Menu
Tax Notes logo

Illinois Court Orders DOR to Release Audit Manual

Posted on Dec. 27, 2019

A circuit court has ordered the Illinois Department of Revenue to provide its audit manual to Tax Analysts after the department denied the company's Freedom of Information Act requests.

Associate Judge Jack Davis Jr. of Sangamon County Circuit Court ruled December 18 in Tax Analysts v. Illinois Department of Revenue that the DOR failed to show that producing the audit manual would be unduly burdensome. He required the department to provide the manual within 30 days.

The DOR declined to comment on the case.

Tax Analysts, publisher of Tax Notes, filed suit against the DOR in December 2018, arguing that the department was improperly withholding public records despite clear authority that the manual should be released.

Cornish Hitchcock, counsel for Tax Analysts, said December 26 that he was pleased that the judge saw the importance of releasing the manual. Roughly 40 states have made their manuals available or have provided them to Tax Analysts, and Illinois was the largest state that had not provided anything, he added.

Tax Analysts submitted a FOIA request in February 2017 for the field audit manuals and audit training manuals used by the DOR since January 1, 2011. In a March 2017 denial, the DOR argued that the audit manual “contains opinions and discussions that guide the enforcement of tax law, but it does not codify or reflect the Department’s policies.”

Tax Analysts narrowed its request in April 2018 to the audit manuals currently in use but the department again denied the request, citing the same exemptions used to deny the previous request and arguing that the request would be unduly burdensome under 5 ILCS section 140/3(g).

But Davis rejected the claim that producing the manual would be unduly burdensome, concluding that the plain meaning of 5 ILCS section 140/3(g) precluded the argument because Tax Analysts had not sought “all records falling within a category” but had sought only a single record.

Davis added that Tax Analysts had also narrowed its request and submitted sworn testimony regarding the public interest in the disclosure of the requested record.

Davis added that even if the unduly burdensome defense was applicable, the DOR’s declarations providing the number of hours that would be required to redact the audit manual was “unpersuasive for failing to demonstrate that the chapters sampled for review are representative of the manual as a whole.” He pointed out that two teams reviewing the materials took significantly different amounts of time.

Davis also rejected the DOR’s arguments that the manual should be exempt from disclosure in its entirety as containing “unique or specialized investigative techniques” or as part of a pre-decisional policy-making process.

Stating that the DOR had described the manual as a reference guide or guideline, Davis concluded that the manual was “created outside of and independently of any decision regarding a specific audit.”

“It is thus not a document created as part of an agency’s process for making a specific policy decision,” Davis continued. “It is instead a document that recites existing departmental policy and is used as a resource used to execute that policy.”

Davis also ruled that the DOR could not withhold the manual for containing “unique or specialized investigative techniques” because it had failed to submit any sworn testimony “that identifies or explains why specific portions of the requested manual satisfy statutory requirements.”

Tax Analysts has requested field audit manuals and audit training manuals from each state for its Audit Insight research tool, which was launched March 1, 2018. As of December 26, 39 states and the District of Columbia have either provided audit materials or made materials publicly available.

--- --- ---

Exercise goal -
From the article above on the Illinois audit manual ruling, extract the passage that begins at the words "The DOR declined" and ends after the words "anything, he added.", copying it word for word.

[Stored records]
--- --- ---

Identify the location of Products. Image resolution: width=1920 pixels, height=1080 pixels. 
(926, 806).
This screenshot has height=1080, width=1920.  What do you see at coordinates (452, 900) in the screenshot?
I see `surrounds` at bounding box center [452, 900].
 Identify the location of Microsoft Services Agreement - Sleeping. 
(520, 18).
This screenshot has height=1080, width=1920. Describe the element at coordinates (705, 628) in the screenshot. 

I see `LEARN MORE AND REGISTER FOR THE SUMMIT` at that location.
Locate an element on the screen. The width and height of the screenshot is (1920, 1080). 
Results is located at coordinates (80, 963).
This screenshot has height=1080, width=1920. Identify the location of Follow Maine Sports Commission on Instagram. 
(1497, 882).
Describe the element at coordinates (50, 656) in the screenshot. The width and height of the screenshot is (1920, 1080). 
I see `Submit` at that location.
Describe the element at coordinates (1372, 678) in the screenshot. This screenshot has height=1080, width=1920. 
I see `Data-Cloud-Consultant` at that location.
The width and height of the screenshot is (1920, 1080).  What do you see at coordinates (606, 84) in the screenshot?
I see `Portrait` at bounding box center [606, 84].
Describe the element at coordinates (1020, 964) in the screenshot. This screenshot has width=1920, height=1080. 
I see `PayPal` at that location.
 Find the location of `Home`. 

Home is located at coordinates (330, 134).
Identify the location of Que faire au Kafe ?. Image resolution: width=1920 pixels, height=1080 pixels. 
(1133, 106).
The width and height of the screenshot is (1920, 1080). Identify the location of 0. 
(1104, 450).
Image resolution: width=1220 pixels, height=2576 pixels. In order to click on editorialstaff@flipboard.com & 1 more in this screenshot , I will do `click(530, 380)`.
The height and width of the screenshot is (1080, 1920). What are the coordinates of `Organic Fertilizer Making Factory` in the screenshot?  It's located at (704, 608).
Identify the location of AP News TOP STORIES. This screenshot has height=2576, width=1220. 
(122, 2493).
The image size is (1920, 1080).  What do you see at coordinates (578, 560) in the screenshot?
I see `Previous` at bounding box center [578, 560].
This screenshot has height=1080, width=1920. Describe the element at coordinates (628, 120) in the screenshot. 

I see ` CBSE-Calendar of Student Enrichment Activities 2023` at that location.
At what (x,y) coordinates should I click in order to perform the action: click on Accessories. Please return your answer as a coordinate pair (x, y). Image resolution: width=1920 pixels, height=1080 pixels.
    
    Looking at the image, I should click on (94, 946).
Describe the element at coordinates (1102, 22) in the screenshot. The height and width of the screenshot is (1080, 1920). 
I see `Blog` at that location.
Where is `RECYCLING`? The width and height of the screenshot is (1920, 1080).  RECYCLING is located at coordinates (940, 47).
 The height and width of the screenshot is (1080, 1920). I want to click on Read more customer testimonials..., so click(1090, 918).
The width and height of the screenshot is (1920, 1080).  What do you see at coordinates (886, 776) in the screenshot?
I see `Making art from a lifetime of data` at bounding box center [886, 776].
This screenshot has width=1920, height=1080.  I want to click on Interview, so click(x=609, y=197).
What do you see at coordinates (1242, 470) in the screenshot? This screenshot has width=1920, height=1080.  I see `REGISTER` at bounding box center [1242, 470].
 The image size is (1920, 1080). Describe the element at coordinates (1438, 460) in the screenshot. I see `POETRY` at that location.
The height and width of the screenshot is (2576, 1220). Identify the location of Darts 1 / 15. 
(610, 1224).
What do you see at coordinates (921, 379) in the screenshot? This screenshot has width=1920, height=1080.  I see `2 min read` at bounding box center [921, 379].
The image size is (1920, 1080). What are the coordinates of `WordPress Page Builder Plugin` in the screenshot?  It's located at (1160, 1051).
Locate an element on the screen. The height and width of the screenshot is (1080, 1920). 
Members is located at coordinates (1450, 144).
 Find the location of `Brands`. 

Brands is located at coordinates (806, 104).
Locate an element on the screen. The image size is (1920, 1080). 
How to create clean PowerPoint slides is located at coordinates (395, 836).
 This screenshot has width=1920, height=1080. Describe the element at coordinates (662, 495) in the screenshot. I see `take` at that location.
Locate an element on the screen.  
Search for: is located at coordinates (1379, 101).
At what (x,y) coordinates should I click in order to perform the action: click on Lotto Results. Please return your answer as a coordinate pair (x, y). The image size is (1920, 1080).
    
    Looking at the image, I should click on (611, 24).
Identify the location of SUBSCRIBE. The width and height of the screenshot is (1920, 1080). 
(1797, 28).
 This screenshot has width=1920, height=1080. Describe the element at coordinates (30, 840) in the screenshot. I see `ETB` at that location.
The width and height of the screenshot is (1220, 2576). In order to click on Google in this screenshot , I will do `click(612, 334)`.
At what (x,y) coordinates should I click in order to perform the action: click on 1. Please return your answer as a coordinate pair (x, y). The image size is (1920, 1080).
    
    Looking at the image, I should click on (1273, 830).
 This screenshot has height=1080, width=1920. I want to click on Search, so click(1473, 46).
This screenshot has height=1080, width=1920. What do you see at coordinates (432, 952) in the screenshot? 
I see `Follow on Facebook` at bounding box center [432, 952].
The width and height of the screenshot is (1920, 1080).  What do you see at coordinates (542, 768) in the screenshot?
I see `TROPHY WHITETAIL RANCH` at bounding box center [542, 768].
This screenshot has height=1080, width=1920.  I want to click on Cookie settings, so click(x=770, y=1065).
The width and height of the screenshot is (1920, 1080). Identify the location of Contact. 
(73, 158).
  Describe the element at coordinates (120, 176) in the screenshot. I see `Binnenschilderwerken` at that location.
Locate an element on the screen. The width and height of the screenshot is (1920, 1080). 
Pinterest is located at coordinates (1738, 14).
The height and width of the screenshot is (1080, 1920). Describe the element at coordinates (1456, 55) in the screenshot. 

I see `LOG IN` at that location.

--- --- ---

Solution to this task -
The DOR declined to comment on the case.

Tax Analysts, publisher of Tax Notes, filed suit against the DOR in December 2018, arguing that the department was improperly withholding public records despite clear authority that the manual should be released.

Cornish Hitchcock, counsel for Tax Analysts, said December 26 that he was pleased that the judge saw the importance of releasing the manual. Roughly 40 states have made their manuals available or have provided them to Tax Analysts, and Illinois was the largest state that had not provided anything, he added.